Por enquanto publicado exclusivamente em formato digital para Kindle ou em áudio para Audible pela Amazon Original Stories, o conto lida com a relação de mãe e filha pelas décadas, começando nos anos 50 em Toronto, e chegando até os dias atuais ou algo próximo disso. O ponto de vista é exclusivamente o da filha, que narra a história em primeira pessoa como o título deixa claro, com sua percepção sobre a mãe sendo alterada aos poucos na medida em que o tempo passa, algo que Margaret Atwood pontua com o didatismo que uma história tão curta dessas demanda. Apesar de não conhecer a vida pessoal de Atwood, enxergo no mínimo pitadas de autobiografia na forma tão delicada como ela aborda o relacionamento das duas, com a filha tentando rebelar-se sempre que possível, mas a mãe sempre segurando as rédeas também o máximo possível.

- **DADOS FORNECIDOS**

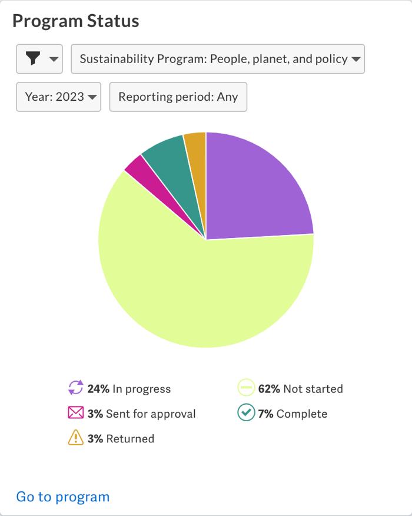
Task: Open the Sustainability Program dropdown
Action: [x=218, y=59]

- **TAREFAS**
1. Segundo o trecho sobre o conto, em que cidade e em que década começa a história?
2. Reescreva em forma de lista o parágrafo do trecho sobre o conto que começa com "Por enquanto publicado exclusivamente", mantendo as informações principais.
3. Dê continuidade ao trecho sobre o conto de mãe e filha a partir do ponto em que ele termina.

- **RESPOSTAS**
1. Em Toronto, nos anos 50.

2.
- Por enquanto, o conto está disponível apenas em formato digital para Kindle ou em áudio para Audible, pela Amazon Original Stories.
- A história trata da relação entre mãe e filha ao longo de décadas, dos anos 50 em Toronto até os dias atuais ou algo próximo disso.
- A narração é feita só pela filha, em primeira pessoa, e a percepção dela sobre a mãe muda aos poucos com o passar do tempo, algo que Margaret Atwood marca com didatismo.
- O texto vê pitadas de autobiografia no modo delicado como a relação é abordada: a filha tenta se rebelar sempre que pode, e a mãe segura as rédeas o máximo possível.

3.
A tensão entre o que a filha quer fazer e o que a mãe quer que ela faça é clássica e muito bem estruturada, pois não se trata de uma mãe qualquer, mas sim de uma… bruxa! Sim, um bruxa. Ou, pelo menos, somos levados a crer que é um bruxa (ou seria mesmo?) cuja descrição parece evocar uma versão da clássica sitcom sessentista A Feiticeira, só que com a magia necessariamente aparente do audiovisual ganhando apenas sugestões na palavra escrita. Há, como na sitcom, muito humor na historieta, mas não daqueles que merecem trilhas de risadas como na série mencionada, mas sim sorrisos gostosos de cumplicidade e compreensão, seja o leitor – ou, talvez mais apropriadamente, ainda que não unicamente, a leitora – mais jovem ou mais maduro(a).

A magia é o subtexto que nos fala sobre a mágica de ser mãe, de ser filha (e de ser pai, de ser filho subsidiariamente também, claro), de se ter uma família. Como pai, talvez eu compreenda um módica percentagem disso, o que é mais do que suficiente para eu apreciar cada palavra de raiva – olhem o título! – da filha e cada resposta comedida e sábia da mãe sempre impecável e sempre mantendo tudo a seu redor impecável com o objetivo único de proteger sua prole. O pai da jovem? Bem, para todos os efeitos, eles está fora desse quadro pintado por Atwood, ou, pelo menos, está quase que completamente fora, pois o objetivo da autora é enaltecer especificamente o relacionamento em evolução entre filha e mãe, entre mãe e filha e entre filha que se torna mãe e, então, passa a entender as exigências da mãe, mesmo que em retrospecto, com aquela assentimento agridoce de que tudo valeu a pena no final das contas.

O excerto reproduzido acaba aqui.